Ticket 1552

khali at linux-fr.org (Jean Delvare) · Tue, 3 Feb 2004 10:18:28 +0100

Quoting Mark Studebaker <mds4 at verizon.net>:

> Back in late 2002/Jan. '03 we had a lot of discussion about read
> errors.

I think I remember reading it.

> Certainly the situation then and now, where most drivers just return
> a -1, isn't great.

Sure, that's not fine at all. That -1 is then converted to bogus
temperatures, voltages, whatever. Could have unsuspected consequences.

> One sentiment was that drivers definitely shouldn't silently return
> the old value, that definitely wasn't "server-class".
> People felt strongly about this.

I agree too. If nothing else, the error should at least be logged. But
it would of course be better to let the user-space know about the
problem.

> So what I did back then was update the adm1021 driver as a
> demonstration.
> This was just after it got ported to 2.6, so my changes are only
> in our package, not 2.6.
> This driver now sets the appropriate alarms bit on a read failure,
> and returns the old value. Take a look.

Interesting. I didn't know you did that, must have occured before I
started working actively on the project. The idea isn't bad, but I
don't  like much using a value for something else than its original
meaning. Two drawbacks I can think of: user-space cannot differenciate
between real alarms and read errors, and the alarms value doesn't match
the register(s) anymore.

> I think at the time I also proposed a new /proc entry, similar to
> alarms and with the same bitmask, called 'fail'. This would
> provide an indication separate from the alarm indication.
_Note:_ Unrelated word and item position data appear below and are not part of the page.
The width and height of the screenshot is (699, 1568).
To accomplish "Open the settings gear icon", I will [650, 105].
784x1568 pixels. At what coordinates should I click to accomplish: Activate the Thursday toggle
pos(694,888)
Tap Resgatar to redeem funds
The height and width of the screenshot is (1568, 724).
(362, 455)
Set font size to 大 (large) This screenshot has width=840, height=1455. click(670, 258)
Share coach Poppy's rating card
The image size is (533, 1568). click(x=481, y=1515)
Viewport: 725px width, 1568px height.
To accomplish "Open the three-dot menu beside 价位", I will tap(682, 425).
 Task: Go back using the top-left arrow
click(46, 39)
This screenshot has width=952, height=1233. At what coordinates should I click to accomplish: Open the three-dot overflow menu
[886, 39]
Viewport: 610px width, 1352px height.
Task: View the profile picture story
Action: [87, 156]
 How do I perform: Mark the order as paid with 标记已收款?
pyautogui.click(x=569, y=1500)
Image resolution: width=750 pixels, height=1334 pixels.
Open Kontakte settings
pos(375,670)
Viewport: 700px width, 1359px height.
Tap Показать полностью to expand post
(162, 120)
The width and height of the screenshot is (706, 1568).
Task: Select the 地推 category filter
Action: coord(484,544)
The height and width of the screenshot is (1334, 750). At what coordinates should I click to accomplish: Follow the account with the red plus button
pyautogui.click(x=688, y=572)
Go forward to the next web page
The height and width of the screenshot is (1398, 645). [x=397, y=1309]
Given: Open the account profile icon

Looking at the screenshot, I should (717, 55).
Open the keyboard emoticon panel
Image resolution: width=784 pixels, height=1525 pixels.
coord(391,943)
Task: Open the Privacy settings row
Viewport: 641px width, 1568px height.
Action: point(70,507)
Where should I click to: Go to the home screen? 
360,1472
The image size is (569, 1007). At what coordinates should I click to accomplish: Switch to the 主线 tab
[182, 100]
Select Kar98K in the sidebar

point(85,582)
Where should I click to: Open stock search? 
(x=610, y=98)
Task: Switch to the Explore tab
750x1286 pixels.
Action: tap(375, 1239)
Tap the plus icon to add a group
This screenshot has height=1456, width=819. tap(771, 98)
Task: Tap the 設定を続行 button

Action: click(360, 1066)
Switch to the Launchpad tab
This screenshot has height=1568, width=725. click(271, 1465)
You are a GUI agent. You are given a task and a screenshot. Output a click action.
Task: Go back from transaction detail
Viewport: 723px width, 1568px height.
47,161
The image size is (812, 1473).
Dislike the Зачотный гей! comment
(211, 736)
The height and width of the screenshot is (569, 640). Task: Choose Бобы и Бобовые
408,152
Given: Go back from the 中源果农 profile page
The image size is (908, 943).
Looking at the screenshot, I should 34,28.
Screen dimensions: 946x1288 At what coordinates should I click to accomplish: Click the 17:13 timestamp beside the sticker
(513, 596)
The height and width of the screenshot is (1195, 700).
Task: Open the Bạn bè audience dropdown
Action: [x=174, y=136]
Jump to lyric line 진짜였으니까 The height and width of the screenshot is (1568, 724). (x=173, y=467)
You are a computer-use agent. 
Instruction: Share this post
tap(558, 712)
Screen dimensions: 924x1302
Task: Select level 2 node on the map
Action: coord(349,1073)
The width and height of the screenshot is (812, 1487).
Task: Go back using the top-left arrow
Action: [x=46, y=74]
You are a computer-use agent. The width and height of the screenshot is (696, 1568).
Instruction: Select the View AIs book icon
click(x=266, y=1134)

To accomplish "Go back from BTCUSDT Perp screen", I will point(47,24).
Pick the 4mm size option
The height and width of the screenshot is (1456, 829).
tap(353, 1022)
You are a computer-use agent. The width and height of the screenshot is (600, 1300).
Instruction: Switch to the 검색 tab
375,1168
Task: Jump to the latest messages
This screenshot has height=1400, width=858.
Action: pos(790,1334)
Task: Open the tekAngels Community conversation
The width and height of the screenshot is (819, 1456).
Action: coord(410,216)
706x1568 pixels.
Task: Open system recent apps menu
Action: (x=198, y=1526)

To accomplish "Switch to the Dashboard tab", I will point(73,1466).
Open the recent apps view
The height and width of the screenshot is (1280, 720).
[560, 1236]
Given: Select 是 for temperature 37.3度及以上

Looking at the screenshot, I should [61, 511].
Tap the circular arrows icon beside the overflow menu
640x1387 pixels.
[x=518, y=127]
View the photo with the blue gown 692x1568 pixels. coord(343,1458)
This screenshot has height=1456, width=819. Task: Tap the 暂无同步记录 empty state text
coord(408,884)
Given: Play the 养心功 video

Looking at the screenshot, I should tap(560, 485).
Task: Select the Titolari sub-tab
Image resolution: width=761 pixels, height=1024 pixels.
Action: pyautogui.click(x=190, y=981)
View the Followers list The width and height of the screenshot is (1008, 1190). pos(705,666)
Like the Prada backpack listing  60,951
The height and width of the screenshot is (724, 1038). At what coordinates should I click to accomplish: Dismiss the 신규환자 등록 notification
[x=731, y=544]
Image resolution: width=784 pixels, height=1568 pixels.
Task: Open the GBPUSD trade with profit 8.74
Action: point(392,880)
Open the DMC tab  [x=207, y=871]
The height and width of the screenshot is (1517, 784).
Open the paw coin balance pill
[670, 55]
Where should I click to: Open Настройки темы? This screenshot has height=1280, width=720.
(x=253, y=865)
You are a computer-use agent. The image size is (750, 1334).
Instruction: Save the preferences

I like that idea even more, although it has some caveats to be
discussed. For example, what about registers that do not have an alarm
bit?

> I'm sure there are other ways... perhaps sysfs opens some new
> possibilities.
> Any way to make the sysfs read fail, for example?

Not with the current structure of the drivers AFAICT. Since any
procfs/sysfs read attempt updates all registers (except for a very few
drivers), you cannot easily know which register failed, unless you keep
track of it. This would require either one "valid" boolean for each
register, or even one additional "last_updated" value for each register
(in which case we get rid of the global update concept). This means a
greater complexity of the driver (same idea as what I did for the
eeprom driver, but with a one-byte granularity) but possibly increased
responsiveness and lessened collision probabilities.

I am not sure such changes are required to solve the read errors. If we
leave the w83l785ts apart, read errors are most likely caused by dying
or badly designed hardware. Logging the error and returning the
previous value or retrying to read may be considered sufficent and
doesn't require much change in the code, as you can see with my recent
patch to the w83l785ts driver.

That said, the w83l785ts is a slightly different case, since the errors
are obviously caused by a design issue (well, in a way, we can call it
badly designed hardware as well). Read errors happen to (almost?) all
A7N8X owners, and more frequently than what one would call rarely (15%
of the time as James' stats showed). This is why I implemented my
insisting-read method in this driver.

Write errors, on the other hand, can already be easily reported by
sysfs, as Reinhard Nissl demonstrated while porting the fscher driver.

-- 
Jean Delvare
http://www.ensicaen.ismra.fr/~delvare/